# Task set
A. In the thread about merging CSV files, list the steps the answer gives for combining the REC_ files into one dataframe.
B. Repeat the part of the thread about merging CSV files that falls between "The way I fetch" and "the 'path_to_my_folder' variable.", inclusive.

# Provided text
════════
0

I have a folder with mutiple csv files. The name of some of them starts with the string 'REC_' I would like to fetch all files starting with that string and append them into a single df. How can I do that?

The way I fetch just one would be

with open(path_to_my_folder, 'r') as csvfile:
    reader = csv.reader(csvfile)

This way I need to specify the exact file in the 'path_to_my_folder' variable.

banana_99
  • 591
  • 5
  • 15
  • as per answer or use `glob` - `https://www.geeksforgeeks.org/how-to-use-glob-function-to-find-files-recursively-in-python/` – Bruno Vermeulen Jul 13 '21 at 08:38
  • Does this answer your question? [Import CSV file as a pandas DataFrame](https://stackoverflow.com/questions/14365542/import-csv-file-as-a-pandas-dataframe) – mpx Jul 13 '21 at 08:39

2 Answers2

2

First, you can list all files that starts with REC_ (If some of them are not .csv then you need to check the extension as well). Then you can make a list of dataframes, each containing one REC_ file. Finally, pd.concat() can be used to concatenate the dataframes. Here axis=0 means we add them over the rows (stacking them on top of each other vertically).
════════
# Source data
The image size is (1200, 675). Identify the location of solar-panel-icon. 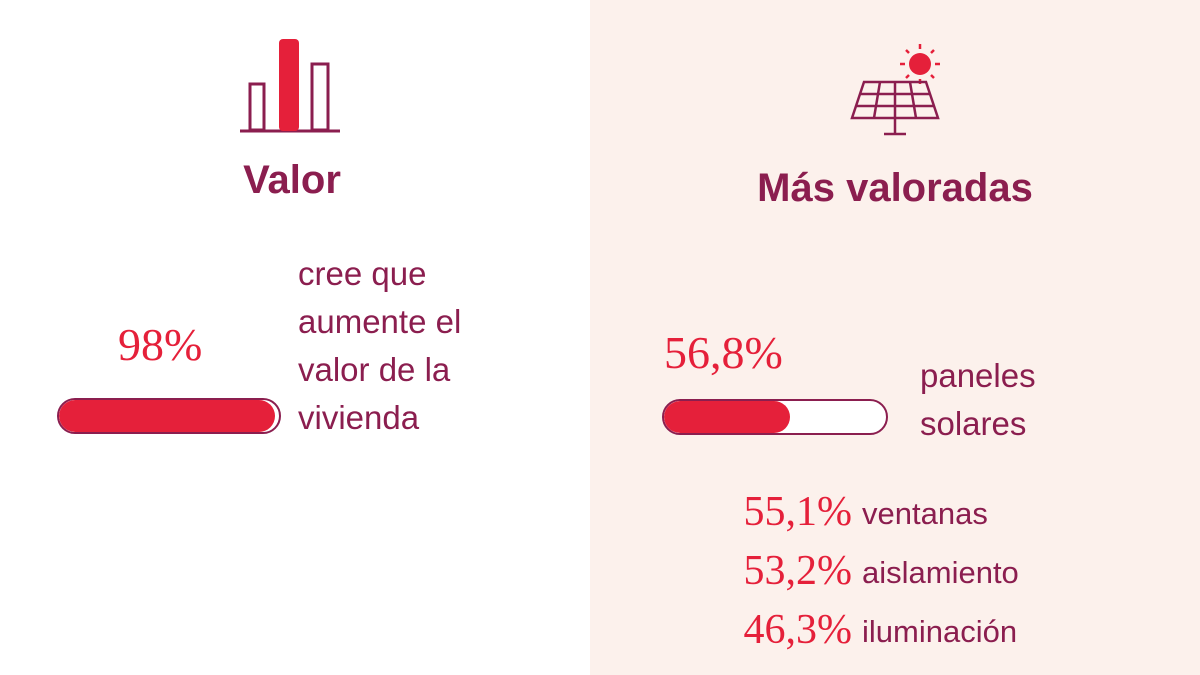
════════
# Solution list
A.
1. List all files that start with REC_, and also check the extension if some of them are not .csv.
2. Make a list of dataframes, each holding one REC_ file.
3. Join the dataframes with pd.concat(), using axis=0 to stack them over the rows.

B.
The way I fetch just one would be

with open(path_to_my_folder, 'r') as csvfile:
    reader = csv.reader(csvfile)

This way I need to specify the exact file in the 'path_to_my_folder' variable.